CVE-2024-7501: 
WordPress vulnerability analysis and mitigation

The Download Plugins and Themes in ZIP from Dashboard plugin for WordPress contains a Cross-Site Request Forgery (CSRF) vulnerability, identified as CVE-2024-7501. The vulnerability affects all versions up to and including 1.8.7, with the discovery and disclosure occurring in August 2024 (NVD).

The vulnerability stems from missing or incorrect nonce validation in the download_theme() function. This security flaw has been assigned a CVSS v3.1 base score of 4.2 (Medium), with the vector string CVSS:3.1/AV:N/AC:H/PR:N/UI:R/S:U/C:L/I:L/A:N. The vulnerability is classified as CWE-352: Cross-Site Request Forgery (NVD).

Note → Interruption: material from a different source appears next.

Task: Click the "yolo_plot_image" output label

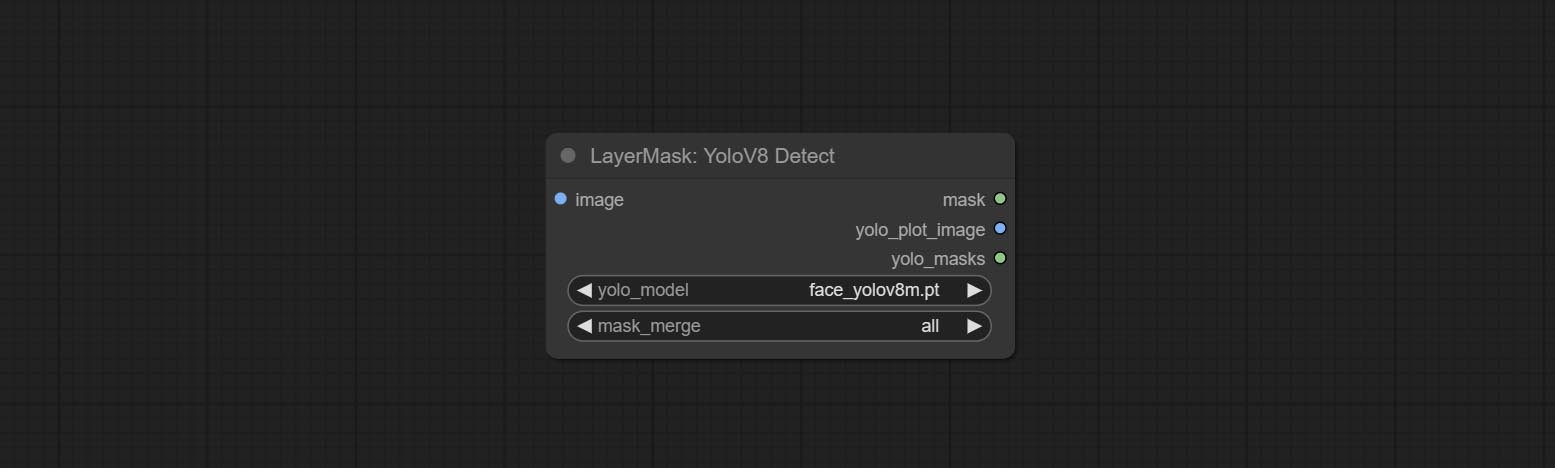Action: tap(919, 230)
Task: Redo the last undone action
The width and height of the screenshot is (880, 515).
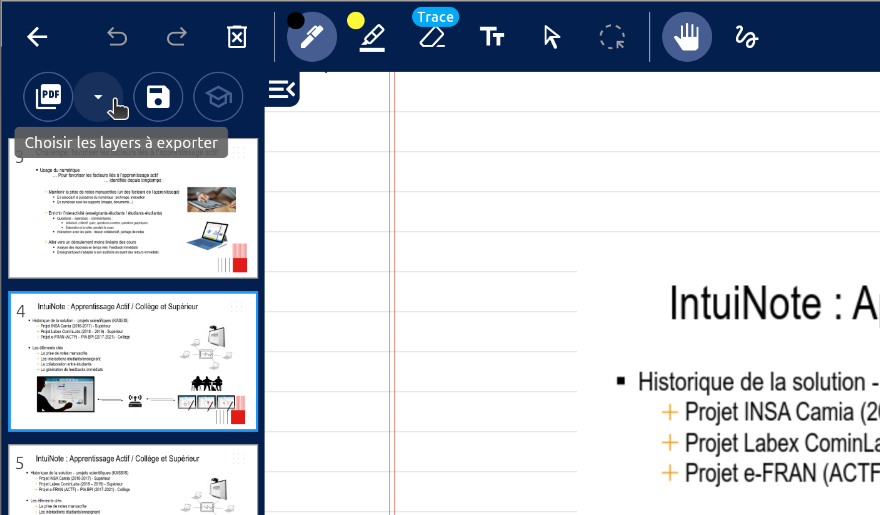Action: coord(177,38)
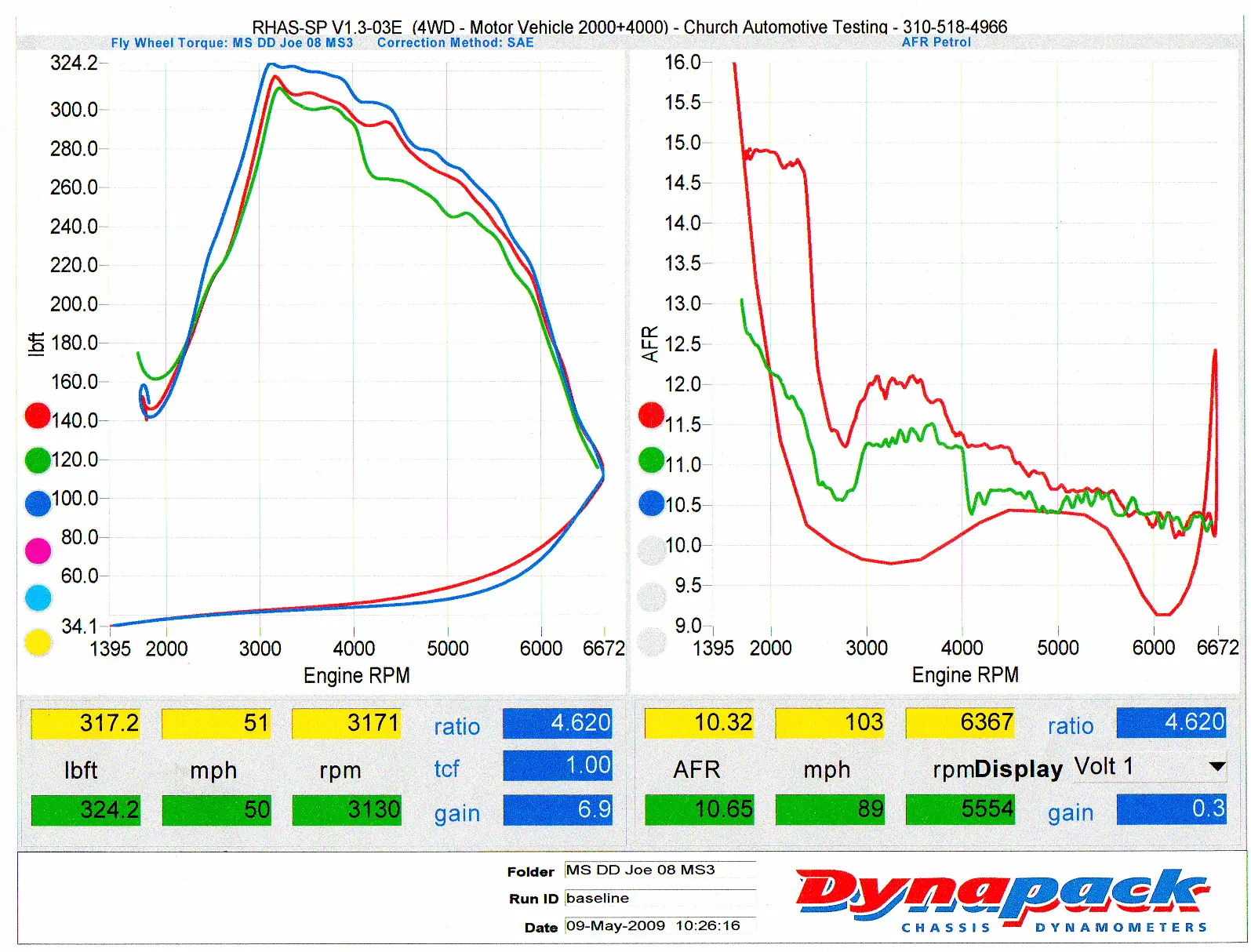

If exploited, this vulnerability allows unauthenticated attackers to download arbitrary themes from the website via a forged request, provided they can trick a site administrator into performing an action such as clicking on a link. In versions prior to 1.8.6, the vulnerability was more severe as it allowed attackers to download the entire site's files (NVD).

Website administrators are advised to update the Download Plugins and Themes in ZIP from Dashboard plugin to version 1.8.8 or later, which includes the security fix. The fix can be verified in the plugin's changelog (WordPress Plugin).